Supreme Court Rules That Police Must Get a Warrant Prior to Searching Cell Phone

The United States Supreme Court unanimously ruled on June 25, 2014 that, pursuant to the 4th Amendment of the U.S. Constitution, police must obtain a warrant to search a suspect’s cell phone. Chief Justice John Robert authored the opinion that shot down law enforcements arguments that searching a cell phone is no different than searching a cigarette pack or wallet during a normal arrest. Roberts and the eight other justices agreed that cell phones are different than normal pocket litter like a cigarette pack and implicate privacy concerns far greater. Cell phones hold “the privacies of life for many Americans” and are not just a tool to make calls anymore. Therefore, law enforcement across the country will have to get a warrant before searching a suspect’s phone.

Warrantless searches are still permitted under federal law and Washington law, but they are the exception to the general rule that searches and seizures require probable cause and a warrant issued by a neutral magistrate. Some of the common exceptions to the warrant requirement include a “search incident to arrest.” This type of search is where an officer can look through a suspects pockets and sometimes their bags after they have been arrested for a crime. In this case the Supreme Court is not striking down that exception, but drawing the line at further searching a cell phone on a person.

Law enforcement are concerned that obtaining a warrant will cause delays in the investigation data on a suspect’s phone may be erased remotely. The Supreme Court simply said that this is simply the cost of privacy in our country.

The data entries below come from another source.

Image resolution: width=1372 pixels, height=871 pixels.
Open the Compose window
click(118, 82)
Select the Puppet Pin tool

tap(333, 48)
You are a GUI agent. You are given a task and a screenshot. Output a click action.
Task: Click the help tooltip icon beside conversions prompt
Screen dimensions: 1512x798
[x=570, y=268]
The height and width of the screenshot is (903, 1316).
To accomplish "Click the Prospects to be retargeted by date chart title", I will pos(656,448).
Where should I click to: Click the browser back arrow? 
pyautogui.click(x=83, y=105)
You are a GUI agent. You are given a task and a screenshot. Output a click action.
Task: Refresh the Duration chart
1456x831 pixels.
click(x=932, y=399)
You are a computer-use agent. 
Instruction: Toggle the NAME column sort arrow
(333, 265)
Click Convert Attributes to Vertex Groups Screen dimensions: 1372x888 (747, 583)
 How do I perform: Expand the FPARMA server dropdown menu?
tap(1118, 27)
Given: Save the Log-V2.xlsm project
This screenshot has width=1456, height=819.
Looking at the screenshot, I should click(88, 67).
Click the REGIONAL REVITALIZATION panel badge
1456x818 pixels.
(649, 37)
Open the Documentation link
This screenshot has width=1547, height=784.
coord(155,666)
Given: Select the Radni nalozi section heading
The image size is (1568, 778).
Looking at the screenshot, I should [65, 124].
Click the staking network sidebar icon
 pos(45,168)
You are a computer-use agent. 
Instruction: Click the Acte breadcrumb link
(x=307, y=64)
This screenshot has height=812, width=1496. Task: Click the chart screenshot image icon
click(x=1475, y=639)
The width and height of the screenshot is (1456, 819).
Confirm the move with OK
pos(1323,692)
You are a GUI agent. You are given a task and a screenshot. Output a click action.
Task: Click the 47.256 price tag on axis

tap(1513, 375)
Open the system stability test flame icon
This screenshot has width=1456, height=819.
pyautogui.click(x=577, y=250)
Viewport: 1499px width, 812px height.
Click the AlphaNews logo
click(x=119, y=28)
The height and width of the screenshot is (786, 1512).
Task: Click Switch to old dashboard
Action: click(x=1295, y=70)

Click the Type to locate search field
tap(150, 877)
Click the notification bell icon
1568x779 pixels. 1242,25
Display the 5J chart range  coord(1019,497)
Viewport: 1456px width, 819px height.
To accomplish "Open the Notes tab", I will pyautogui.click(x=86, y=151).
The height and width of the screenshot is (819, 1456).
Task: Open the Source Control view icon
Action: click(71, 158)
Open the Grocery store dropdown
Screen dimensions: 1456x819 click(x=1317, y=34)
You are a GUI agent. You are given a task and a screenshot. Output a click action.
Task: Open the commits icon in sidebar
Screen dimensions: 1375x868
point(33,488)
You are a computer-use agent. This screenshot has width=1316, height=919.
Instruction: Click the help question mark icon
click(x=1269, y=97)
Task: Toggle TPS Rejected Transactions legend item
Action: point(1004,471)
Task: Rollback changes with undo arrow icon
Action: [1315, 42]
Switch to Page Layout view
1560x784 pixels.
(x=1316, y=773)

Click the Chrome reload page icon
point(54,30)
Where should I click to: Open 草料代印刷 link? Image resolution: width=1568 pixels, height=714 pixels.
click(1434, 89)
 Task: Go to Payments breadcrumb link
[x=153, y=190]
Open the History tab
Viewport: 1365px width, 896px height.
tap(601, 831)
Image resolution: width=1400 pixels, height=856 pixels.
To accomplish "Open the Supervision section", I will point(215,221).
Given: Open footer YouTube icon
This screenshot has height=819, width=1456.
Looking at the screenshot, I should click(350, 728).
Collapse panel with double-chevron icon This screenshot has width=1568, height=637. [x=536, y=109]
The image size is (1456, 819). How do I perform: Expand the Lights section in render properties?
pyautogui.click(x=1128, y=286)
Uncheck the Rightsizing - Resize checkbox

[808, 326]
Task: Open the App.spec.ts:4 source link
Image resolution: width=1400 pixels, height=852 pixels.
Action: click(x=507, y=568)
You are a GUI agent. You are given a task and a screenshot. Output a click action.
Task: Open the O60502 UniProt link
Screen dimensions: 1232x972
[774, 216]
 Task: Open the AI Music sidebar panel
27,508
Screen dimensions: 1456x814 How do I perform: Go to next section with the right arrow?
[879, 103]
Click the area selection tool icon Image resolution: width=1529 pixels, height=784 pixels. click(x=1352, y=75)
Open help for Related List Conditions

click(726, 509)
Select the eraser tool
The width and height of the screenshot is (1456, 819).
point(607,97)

It will be interesting to see if this ruling will extend to the government’s warrantless surveillance and data collection on its own citizens. It seems that with such a bright line rule against searching the content of cell phones and granting privacy protection on its contents, the next step would require the government to get a warrant if it wants to collect and search that same content through the NSA data collection program.